UK inflation data came in lower than expected for February, but the Bank of England is not expected to cut interest rates at Thursday's meeting.
The consumer price index (CPI) rose 3.4% in February from a year before, having increased 4.0% annually in January, according to new data from the Office for National Statistics on Wednesday.
This was below forecasts for a 3.6% rise and increases pressure on the Bank to ease monetary policy, even as CPI remains above the 2% inflation target – although way below the 11.1% peak seen in October 2022.
"Energy was a key upward contributor to the move in year-on-year CPI inflation in February, due to transport fuel," says Melanie Baker, senior economist at Royal London Asset Management.
"Offsetting this, though, there were large downside contributions to inflation in February from food and restaurants and cafes, apparently largely driven by alcohol."
Services Inflation Slowing
The Bank of England, ahead of possible rate cuts this year, remains worried about wage growth and services sector inflation. But RLAM's Baker notes there are some positive trends in this month’s ONS dataset.
"In terms of key indicators of underlying inflation pressure or domestically driven inflation, things were also more encouraging than last month," she says.
"Services inflation clearly remains at very high levels but, except for housing services, where rental inflation picked up, the main categories of services inflation all slowed at least a bit."
On a monthly basis, CPI rose by 0.6%, below the 0.7% seen in January. The retail price index (RPI), rose by 4.5% annually in February, following a 4.9% rise in January, in line with forecasts.
Will the Bank of England Now Cut Rates?
A better-than-expected inflation print, even though it's only over one month, will heighten the clamour for rate cuts. At the end of last year, economists predicted the Bank would start reversing its substantial rate hikes as early as March. But markets are now pricing in rate cuts for the BoE, Federal Reserve, and European Central Bank in June. The Federal Reserve decision is scheduled for tonight.
We rounded up some expert commentary on the likely impact of today's data on UK rates.
Zara Nokes, global market analyst, J.P. Morgan Asset Management
"The Bank will [keep] a watchful eye on the medium-term inflation outlook, particularly the domestically-generated inflation originating from the services sector.
"With regular wage growth north of 6% and services inflation still running hot, the Bank will need further evidence that domestic price pressures are cooling before it begins cutting rates."
Melanie Baker, senior economist, RLAM
"Many of the major central banks at this stage seem to want more confidence and more evidence that inflation is on track to sustainably hit inflation targets before starting to cut rates.
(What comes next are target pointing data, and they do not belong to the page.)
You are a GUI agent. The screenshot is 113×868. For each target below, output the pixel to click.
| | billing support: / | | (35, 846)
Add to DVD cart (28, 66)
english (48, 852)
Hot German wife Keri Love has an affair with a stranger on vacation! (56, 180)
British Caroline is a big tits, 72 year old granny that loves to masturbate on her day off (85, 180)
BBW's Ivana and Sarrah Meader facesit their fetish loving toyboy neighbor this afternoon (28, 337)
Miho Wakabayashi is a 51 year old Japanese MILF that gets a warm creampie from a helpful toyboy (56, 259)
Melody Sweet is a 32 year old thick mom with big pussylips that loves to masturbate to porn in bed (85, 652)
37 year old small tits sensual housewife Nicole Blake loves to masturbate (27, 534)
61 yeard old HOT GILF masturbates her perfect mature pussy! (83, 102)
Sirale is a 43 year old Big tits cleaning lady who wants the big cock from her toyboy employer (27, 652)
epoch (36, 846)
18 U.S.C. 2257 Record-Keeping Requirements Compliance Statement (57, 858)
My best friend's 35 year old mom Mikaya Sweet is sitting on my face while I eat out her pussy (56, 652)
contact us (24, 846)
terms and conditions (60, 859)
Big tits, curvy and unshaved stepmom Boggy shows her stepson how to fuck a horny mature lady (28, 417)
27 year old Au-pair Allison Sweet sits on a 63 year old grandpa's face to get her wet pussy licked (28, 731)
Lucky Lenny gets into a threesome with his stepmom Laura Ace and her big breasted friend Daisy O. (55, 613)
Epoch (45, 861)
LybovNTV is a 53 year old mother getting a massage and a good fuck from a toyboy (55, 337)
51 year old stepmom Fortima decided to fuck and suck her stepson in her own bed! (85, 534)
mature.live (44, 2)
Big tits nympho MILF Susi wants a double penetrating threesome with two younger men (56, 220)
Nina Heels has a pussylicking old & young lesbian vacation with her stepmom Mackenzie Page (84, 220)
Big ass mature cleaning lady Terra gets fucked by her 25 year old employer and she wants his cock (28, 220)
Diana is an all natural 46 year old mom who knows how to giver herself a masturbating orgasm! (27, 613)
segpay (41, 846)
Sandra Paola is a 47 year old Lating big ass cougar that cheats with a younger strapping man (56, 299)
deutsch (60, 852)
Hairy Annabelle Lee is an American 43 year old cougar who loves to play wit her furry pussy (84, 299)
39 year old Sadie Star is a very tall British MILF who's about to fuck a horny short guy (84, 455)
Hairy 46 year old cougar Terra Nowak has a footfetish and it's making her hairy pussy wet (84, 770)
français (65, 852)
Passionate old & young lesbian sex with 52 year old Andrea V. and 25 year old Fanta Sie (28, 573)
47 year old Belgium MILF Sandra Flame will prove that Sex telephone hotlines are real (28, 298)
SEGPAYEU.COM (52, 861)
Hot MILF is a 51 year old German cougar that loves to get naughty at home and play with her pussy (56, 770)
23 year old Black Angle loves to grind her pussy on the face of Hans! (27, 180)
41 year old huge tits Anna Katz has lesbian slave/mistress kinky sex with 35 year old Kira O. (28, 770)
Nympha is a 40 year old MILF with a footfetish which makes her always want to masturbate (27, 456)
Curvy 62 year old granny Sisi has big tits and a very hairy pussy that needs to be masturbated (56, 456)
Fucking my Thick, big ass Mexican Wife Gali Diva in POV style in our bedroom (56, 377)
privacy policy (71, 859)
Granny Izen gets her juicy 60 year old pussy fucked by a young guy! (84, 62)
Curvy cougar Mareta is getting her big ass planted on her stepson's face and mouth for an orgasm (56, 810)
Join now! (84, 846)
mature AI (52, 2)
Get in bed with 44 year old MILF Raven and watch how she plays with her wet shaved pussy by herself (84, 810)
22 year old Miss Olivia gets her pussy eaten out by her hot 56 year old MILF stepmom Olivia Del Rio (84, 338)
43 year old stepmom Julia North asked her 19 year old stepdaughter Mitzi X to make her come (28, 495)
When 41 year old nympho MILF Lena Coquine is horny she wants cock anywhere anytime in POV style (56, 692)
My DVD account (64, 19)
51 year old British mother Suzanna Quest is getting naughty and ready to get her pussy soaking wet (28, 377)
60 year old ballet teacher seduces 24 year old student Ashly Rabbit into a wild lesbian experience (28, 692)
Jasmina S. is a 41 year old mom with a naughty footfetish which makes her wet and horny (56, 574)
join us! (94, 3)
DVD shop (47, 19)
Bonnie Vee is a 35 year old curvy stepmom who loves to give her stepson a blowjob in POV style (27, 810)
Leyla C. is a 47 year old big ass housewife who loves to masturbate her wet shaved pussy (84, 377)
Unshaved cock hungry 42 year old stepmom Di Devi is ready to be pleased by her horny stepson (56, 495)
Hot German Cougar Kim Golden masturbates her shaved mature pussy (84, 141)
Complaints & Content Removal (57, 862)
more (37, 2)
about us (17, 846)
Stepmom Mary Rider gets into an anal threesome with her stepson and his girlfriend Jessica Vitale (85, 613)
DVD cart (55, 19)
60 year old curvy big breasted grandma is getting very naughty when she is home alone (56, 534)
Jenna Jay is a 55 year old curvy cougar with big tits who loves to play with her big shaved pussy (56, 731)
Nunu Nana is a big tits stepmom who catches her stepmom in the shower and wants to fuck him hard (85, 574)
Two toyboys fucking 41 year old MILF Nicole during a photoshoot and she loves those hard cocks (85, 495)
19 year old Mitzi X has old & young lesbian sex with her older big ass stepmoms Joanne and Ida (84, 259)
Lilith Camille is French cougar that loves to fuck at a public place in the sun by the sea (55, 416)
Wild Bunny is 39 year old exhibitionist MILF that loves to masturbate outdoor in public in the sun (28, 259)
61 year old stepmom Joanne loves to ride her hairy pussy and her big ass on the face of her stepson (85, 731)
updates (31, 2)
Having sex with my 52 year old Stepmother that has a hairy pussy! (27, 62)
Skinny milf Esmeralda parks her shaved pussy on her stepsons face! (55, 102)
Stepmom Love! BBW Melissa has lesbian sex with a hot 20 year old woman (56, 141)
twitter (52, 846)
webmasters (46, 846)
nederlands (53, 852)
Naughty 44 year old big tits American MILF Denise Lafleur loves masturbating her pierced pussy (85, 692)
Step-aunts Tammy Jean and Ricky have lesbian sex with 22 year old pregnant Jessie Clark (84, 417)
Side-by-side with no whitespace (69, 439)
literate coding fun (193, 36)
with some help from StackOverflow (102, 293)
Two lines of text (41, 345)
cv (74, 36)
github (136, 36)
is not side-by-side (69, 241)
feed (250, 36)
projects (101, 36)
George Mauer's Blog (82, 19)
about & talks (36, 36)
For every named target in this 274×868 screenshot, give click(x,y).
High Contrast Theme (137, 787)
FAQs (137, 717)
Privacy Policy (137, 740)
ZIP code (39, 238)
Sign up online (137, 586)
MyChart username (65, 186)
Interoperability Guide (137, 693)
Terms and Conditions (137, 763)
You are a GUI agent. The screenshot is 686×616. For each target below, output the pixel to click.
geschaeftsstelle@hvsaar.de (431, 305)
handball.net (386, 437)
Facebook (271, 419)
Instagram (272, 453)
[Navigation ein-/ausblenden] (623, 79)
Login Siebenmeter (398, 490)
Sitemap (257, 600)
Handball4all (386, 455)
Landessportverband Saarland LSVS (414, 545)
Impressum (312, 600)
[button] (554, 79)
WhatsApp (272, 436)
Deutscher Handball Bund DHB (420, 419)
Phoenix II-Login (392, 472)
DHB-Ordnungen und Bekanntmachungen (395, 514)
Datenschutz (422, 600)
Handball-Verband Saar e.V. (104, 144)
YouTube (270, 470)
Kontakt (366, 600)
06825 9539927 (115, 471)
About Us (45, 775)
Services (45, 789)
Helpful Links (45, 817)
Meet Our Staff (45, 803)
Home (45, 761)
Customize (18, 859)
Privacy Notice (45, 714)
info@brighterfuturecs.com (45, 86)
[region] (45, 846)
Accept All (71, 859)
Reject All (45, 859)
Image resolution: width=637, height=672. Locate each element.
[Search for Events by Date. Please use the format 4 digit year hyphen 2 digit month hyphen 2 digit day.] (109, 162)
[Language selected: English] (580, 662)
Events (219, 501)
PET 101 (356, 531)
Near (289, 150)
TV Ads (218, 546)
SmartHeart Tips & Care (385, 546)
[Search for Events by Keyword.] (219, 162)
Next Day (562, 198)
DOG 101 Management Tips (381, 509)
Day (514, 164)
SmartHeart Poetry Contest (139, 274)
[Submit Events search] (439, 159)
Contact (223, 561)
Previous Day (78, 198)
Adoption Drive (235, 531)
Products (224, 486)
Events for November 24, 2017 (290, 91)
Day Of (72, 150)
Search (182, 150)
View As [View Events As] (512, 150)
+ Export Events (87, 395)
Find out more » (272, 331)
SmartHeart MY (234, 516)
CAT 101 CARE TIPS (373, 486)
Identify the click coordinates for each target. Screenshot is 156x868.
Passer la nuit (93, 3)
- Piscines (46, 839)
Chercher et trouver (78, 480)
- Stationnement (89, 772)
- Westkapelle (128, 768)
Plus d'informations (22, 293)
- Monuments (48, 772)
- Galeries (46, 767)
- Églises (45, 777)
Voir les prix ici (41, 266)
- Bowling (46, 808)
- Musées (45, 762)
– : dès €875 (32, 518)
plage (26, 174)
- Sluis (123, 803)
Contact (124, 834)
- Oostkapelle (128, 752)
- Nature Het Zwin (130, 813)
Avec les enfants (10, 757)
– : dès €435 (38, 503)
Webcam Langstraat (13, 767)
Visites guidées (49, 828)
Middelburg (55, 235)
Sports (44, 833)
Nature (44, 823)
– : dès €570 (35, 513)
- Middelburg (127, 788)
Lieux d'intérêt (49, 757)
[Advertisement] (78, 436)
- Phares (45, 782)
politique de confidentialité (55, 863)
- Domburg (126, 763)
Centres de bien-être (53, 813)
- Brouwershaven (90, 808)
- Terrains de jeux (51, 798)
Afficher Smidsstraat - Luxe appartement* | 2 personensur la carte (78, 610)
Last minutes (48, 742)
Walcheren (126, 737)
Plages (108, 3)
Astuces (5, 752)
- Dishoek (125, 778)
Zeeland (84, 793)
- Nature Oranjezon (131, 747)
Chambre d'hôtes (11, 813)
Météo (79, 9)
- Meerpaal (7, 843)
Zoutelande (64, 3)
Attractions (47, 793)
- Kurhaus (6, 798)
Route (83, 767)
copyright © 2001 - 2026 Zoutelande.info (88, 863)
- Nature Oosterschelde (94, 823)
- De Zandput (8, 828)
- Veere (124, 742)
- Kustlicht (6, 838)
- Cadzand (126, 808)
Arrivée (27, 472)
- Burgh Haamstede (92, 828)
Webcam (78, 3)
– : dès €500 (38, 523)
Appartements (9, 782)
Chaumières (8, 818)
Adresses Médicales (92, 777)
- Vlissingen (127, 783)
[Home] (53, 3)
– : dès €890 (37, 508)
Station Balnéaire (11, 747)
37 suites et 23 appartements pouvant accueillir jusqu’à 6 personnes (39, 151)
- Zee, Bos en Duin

"As far as it goes, today’s data should be modestly encouraging from a Bank of England perspective: headline CPI was a tenth below the staff forecast from February's Monetary Policy Report and services inflation was in line with the staff forecast."
Neil Birrell, chief investment officer, Premier Miton Investors, and lead fund manager, Premier Miton Diversified Funds
"This won't be enough for a cut in interest rates in the very short term but does give backing to the view that the UK economy is performing. Rate cut expectations for the middle of the year are well founded."
Kathleen Brooks, research director, XTB
"This does not shift the dial for Thursday's BoE meeting, in our view, and we expect the BoE to continue to signal that the war on inflation is not yet over. The Bank needs to see more evidence on the outlook for price growth before rates can be cut.
"However, this does shift the dial for the Bank's May meeting, where we expect to get an update on the timing of rate cuts."
Charles Hepworth, investment director, GAM Investments
"This disinflationary tailwind will encourage market expectations of rate cuts coming this summer and market forecasts expect three 0.25% cuts for the year in total. This is likely the best a government pushing for an autumn election could hope for."
Steve Matthews, investment director, liquidity, Canada Life Asset Management:
"After today's data, attention now turns to the BoE committee's remaining two hawks – Jonathan Haskel and Catherine Mann – who voted for a rate hike in February. The fall to 3.4% might alleviate some concerns, leading Haskel or Mann to shift to hold at tomorrow’s committee meeting and signalling that a June cut could be on the cards.
"They will, however, still be wary of the 9.8% National Living Wage rise coming into force in April and the potential this may feed inflation. Our view remains a first cut of 25bps in August is still the most likely scenario."
Stephen Payne, portfolio manager, Janus Henderson
"Sticky services inflation may give the MPC pause for thought though, so I expect market reaction to be muted, with the timing expectation for rate cuts most likely little changed."
Rachel Winter, partner, Killik & Co
"Although it is not expected that the Bank of England will cut rates when it meets tomorrow, the fall in inflation should encourage it to start doing so later this year, which should be good news for stocks, bonds, and property."